I started screaming. It might make me look crazy, but they thought I was crazy already. With Frank’s timeline help, scraps of memory were coming back. Screaming led to instant sedation. I just wanted something to take me away from this world. There wasn’t any reason to be here right now. I had nothing to save. My little baby boy and my family were gone.
“Mr. Pope. You’ll have to leave now,” the doctor said when he came in.

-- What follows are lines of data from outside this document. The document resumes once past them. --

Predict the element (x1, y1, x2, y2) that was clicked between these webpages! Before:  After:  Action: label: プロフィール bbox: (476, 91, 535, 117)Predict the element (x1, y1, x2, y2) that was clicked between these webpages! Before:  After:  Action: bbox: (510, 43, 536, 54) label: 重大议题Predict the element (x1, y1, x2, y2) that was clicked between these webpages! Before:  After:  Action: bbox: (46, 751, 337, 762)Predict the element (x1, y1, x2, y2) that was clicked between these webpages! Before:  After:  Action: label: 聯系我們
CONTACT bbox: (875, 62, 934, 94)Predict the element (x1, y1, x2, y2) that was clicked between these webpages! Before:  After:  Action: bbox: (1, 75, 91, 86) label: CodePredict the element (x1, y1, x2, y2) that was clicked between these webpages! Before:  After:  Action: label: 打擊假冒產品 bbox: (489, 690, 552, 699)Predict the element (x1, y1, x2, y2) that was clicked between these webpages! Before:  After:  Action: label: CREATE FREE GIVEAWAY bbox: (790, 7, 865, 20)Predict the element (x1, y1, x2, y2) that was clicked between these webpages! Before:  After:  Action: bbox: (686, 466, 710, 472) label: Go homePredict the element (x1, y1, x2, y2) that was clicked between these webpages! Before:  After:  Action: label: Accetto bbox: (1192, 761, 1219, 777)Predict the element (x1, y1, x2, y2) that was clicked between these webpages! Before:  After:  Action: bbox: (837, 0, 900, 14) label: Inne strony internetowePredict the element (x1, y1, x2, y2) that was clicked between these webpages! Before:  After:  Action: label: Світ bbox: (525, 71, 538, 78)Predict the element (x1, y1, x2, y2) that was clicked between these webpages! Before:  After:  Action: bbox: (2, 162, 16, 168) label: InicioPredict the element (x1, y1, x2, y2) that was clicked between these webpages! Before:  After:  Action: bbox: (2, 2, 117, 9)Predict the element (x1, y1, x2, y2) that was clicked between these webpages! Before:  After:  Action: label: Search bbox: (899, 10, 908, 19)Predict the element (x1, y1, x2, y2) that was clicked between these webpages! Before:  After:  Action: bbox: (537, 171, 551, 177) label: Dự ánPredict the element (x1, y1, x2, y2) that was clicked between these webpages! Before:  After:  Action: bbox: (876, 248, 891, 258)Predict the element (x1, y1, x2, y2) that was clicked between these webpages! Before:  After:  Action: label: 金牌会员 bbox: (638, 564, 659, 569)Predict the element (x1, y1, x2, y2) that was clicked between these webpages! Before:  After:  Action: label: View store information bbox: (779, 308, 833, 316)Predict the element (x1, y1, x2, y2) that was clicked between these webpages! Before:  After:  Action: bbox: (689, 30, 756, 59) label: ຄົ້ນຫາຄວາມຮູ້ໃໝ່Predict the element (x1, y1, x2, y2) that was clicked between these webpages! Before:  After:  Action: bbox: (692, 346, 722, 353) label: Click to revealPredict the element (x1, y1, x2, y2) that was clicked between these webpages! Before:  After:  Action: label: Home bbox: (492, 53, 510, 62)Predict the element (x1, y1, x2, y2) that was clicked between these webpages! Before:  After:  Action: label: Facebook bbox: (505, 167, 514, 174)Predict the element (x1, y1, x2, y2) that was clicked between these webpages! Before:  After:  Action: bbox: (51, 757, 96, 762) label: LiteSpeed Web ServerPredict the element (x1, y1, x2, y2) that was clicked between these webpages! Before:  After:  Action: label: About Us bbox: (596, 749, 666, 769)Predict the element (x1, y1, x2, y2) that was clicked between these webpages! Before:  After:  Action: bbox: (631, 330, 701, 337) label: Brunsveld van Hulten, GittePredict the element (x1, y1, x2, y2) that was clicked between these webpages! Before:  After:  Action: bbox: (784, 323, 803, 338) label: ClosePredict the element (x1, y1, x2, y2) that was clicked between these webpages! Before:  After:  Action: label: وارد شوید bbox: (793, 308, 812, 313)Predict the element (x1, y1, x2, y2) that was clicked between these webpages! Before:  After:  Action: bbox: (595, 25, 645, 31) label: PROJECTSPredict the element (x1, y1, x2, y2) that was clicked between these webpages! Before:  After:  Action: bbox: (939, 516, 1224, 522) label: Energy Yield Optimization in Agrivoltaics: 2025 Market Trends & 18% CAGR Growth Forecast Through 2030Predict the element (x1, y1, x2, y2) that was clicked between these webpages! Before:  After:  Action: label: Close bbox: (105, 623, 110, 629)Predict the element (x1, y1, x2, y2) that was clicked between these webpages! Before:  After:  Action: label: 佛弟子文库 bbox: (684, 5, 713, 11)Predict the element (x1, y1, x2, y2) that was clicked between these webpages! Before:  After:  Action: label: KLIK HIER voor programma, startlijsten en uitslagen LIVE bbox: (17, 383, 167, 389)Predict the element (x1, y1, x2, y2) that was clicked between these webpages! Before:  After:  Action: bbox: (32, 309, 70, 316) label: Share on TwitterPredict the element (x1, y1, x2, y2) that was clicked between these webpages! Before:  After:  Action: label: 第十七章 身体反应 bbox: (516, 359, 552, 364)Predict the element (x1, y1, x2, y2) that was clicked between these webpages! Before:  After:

My husband…ex-husband walked out without so much as a backward glance.
Three
Loren Logan
September 13, 2009
“Victim’s name?” I hated coming onto a crime scene cold, but it happened when dispatch cut me off after giving me the address.
The uniform picked up a clipboard, skimmed it. “Don’t remember.” He threw his thumb over his shoulder. “Go see Parker back there. She’s the one that made the call.”
Making an effort to keep my eyeballs facing forward, and not visibly rolling to the back of my head at the actions of this obvious rookie took everything I had. This one needed going back to cadet training.